Extract every line of the records below that contains the string "agent", matching case exactly.

(begin)

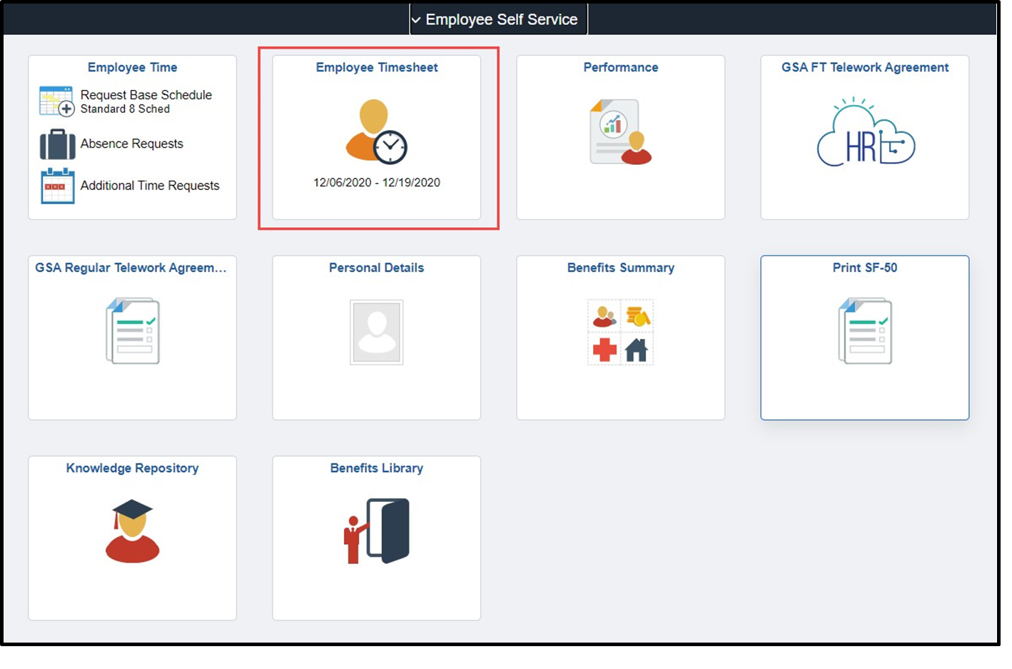1012x669 pixels.
Task: Select the Request Base Schedule link
Action: [146, 94]

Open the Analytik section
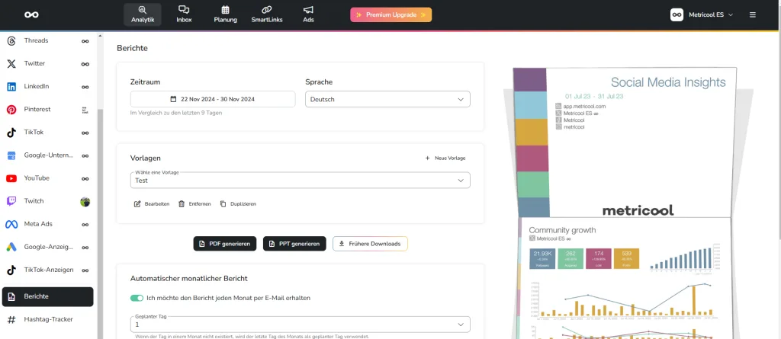point(142,14)
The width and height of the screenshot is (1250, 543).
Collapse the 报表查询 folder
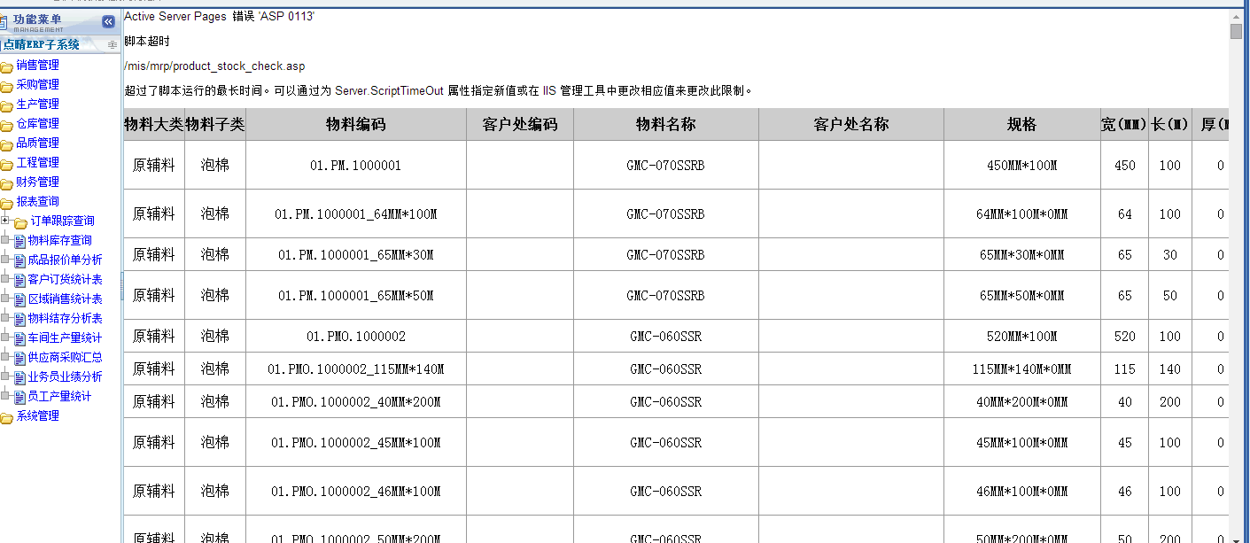[7, 202]
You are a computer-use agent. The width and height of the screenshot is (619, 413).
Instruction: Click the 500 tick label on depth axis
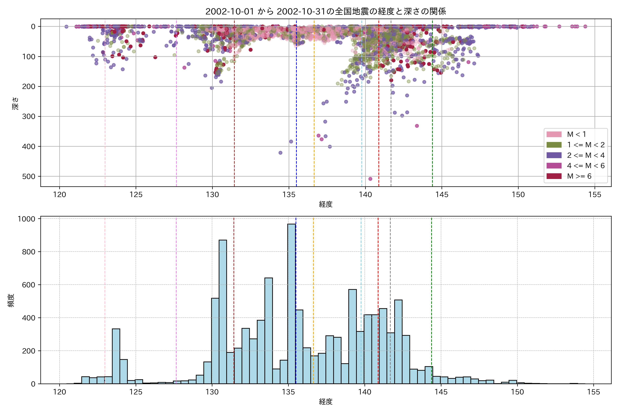29,176

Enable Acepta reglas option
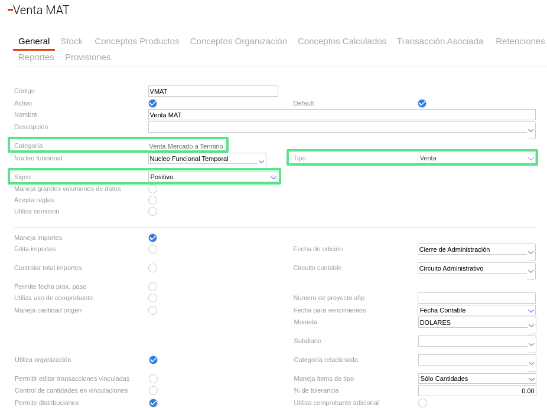click(152, 200)
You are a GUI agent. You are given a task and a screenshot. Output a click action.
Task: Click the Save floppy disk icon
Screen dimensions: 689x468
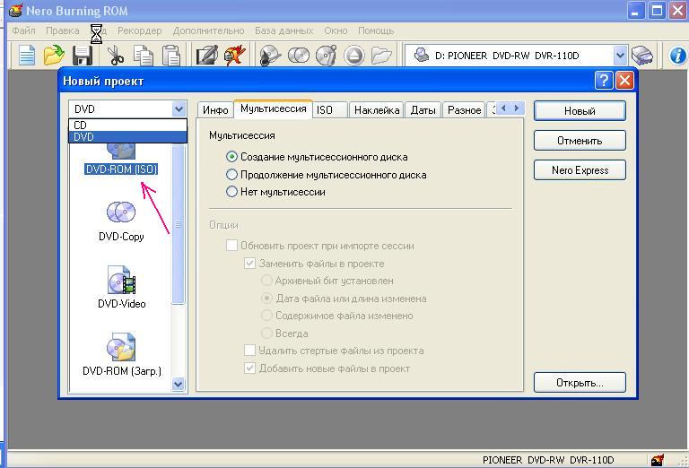coord(83,56)
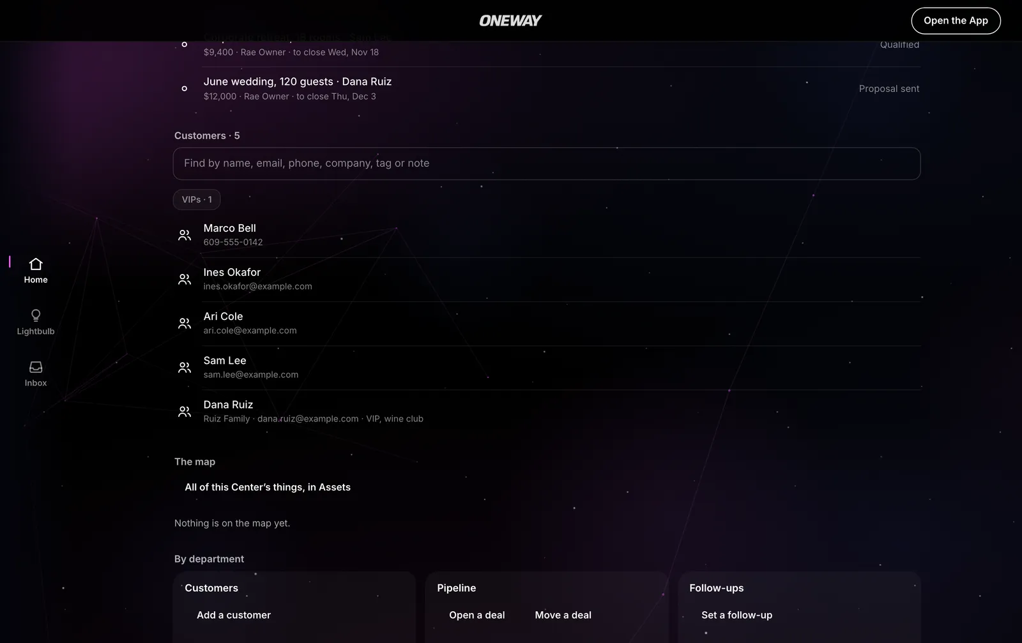The width and height of the screenshot is (1022, 643).
Task: Click the Move a deal button
Action: pos(563,615)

(end)

### SOLUTION TO THIS PROBLEM
You are a computer-use agent. The width and height of the screenshot is (619, 413).
You are a GUI agent. You are given a task and a screenshot. Output a click action.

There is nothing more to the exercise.